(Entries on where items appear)
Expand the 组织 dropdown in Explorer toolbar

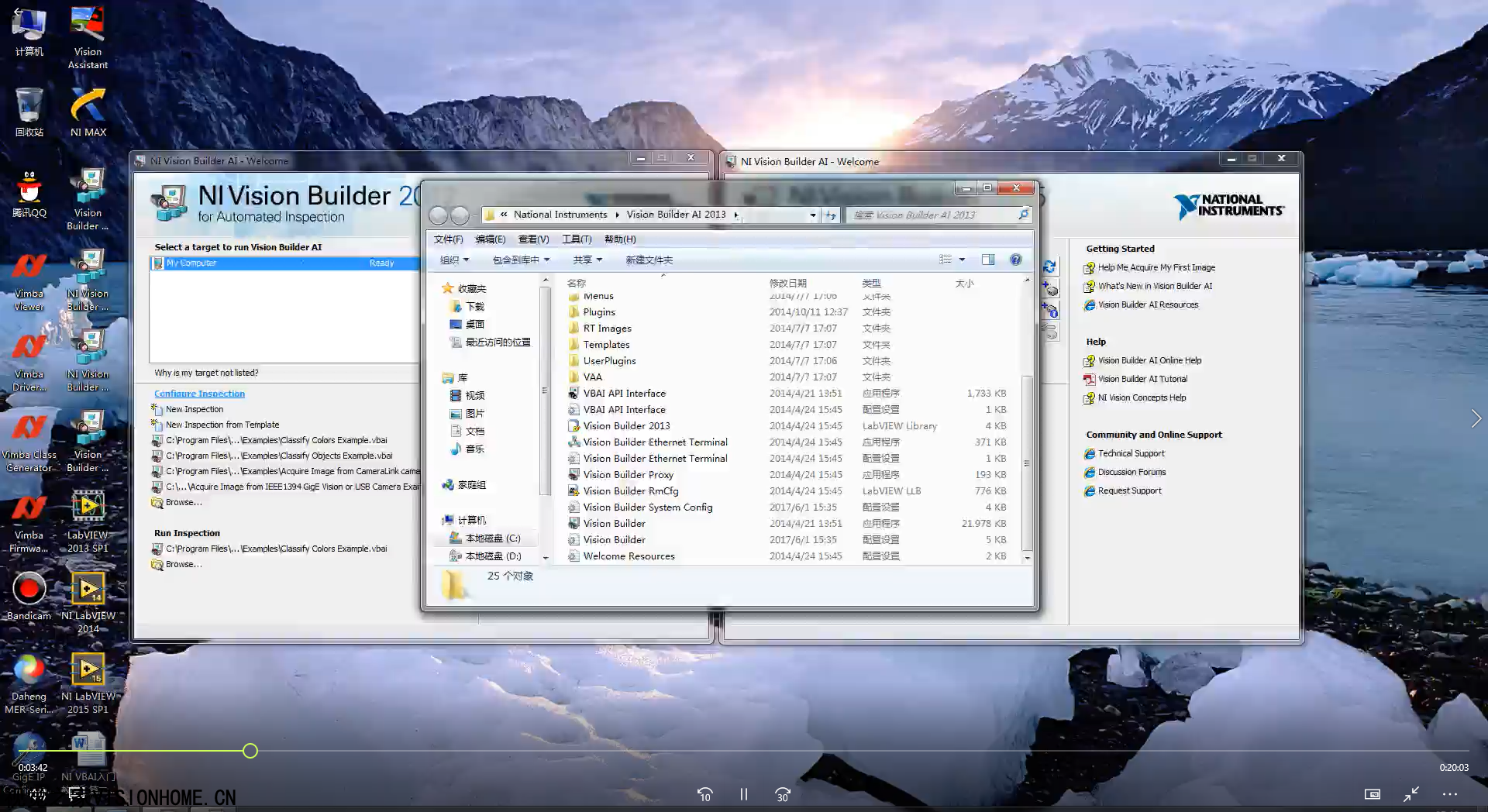coord(454,260)
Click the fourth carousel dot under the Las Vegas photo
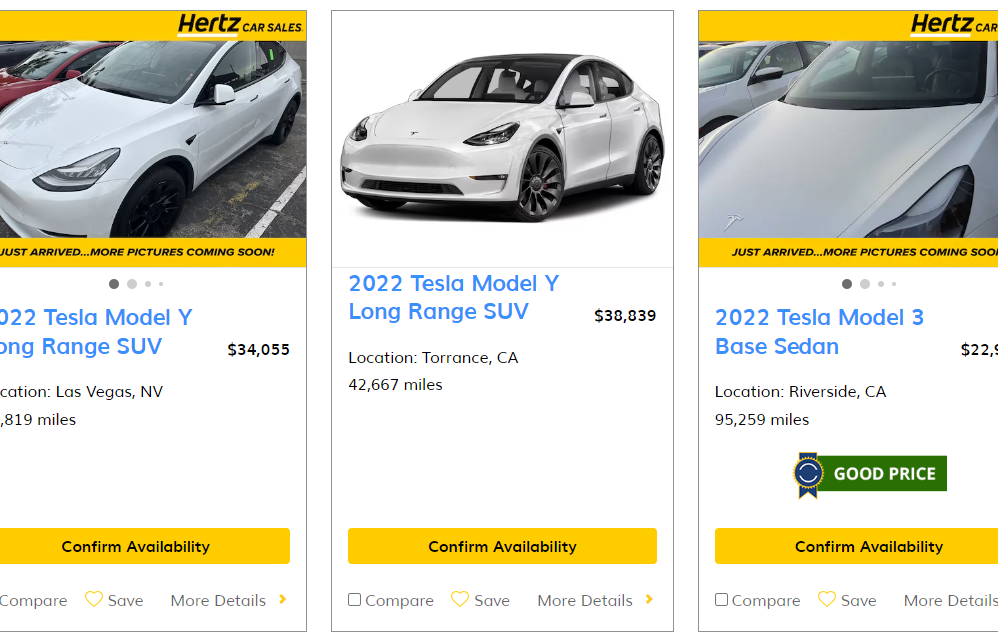The height and width of the screenshot is (635, 998). [x=162, y=284]
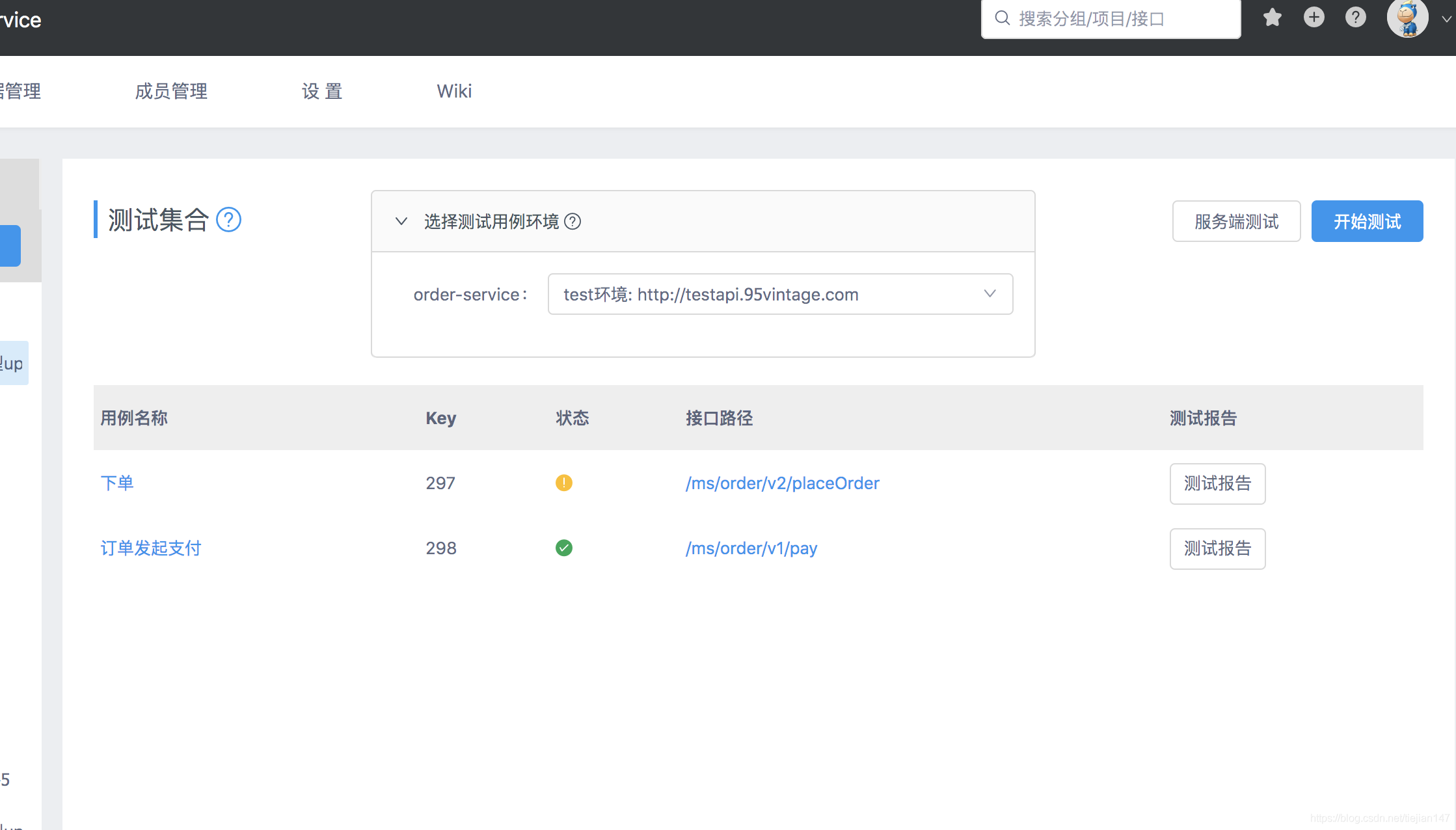The image size is (1456, 830).
Task: Focus the 搜索分组/项目/接口 search field
Action: click(1119, 19)
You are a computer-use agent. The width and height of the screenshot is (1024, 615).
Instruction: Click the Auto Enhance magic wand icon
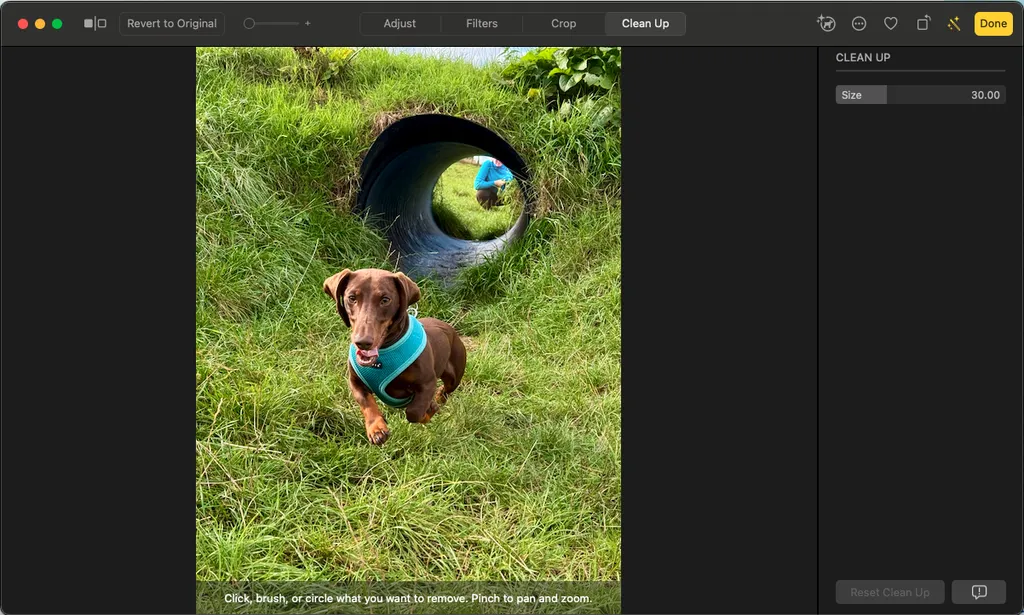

Goal of the exercise:
Present the data above as a Markdown table with the columns "No." and "Line," one row for each line, skipping blank lines. Leave the pictures out.

Problem solution:
| No. | Line |
|---|---|
| 1 | Expand the 组织 dropdown in Explorer toolbar |
| 2 | coord(454,260) |
| 3 | Click the fourth carousel dot under the Las Vegas photo |
| 4 | The height and width of the screenshot is (635, 998). [x=162, y=284] |
| 5 | The image size is (1456, 830). |
| 6 | Task: Focus the 搜索分组/项目/接口 search field |
| 7 | Action: click(1119, 19) |
| 8 | You are a computer-use agent. The width and height of the screenshot is (1024, 615). |
| 9 | Instruction: Click the Auto Enhance magic wand icon |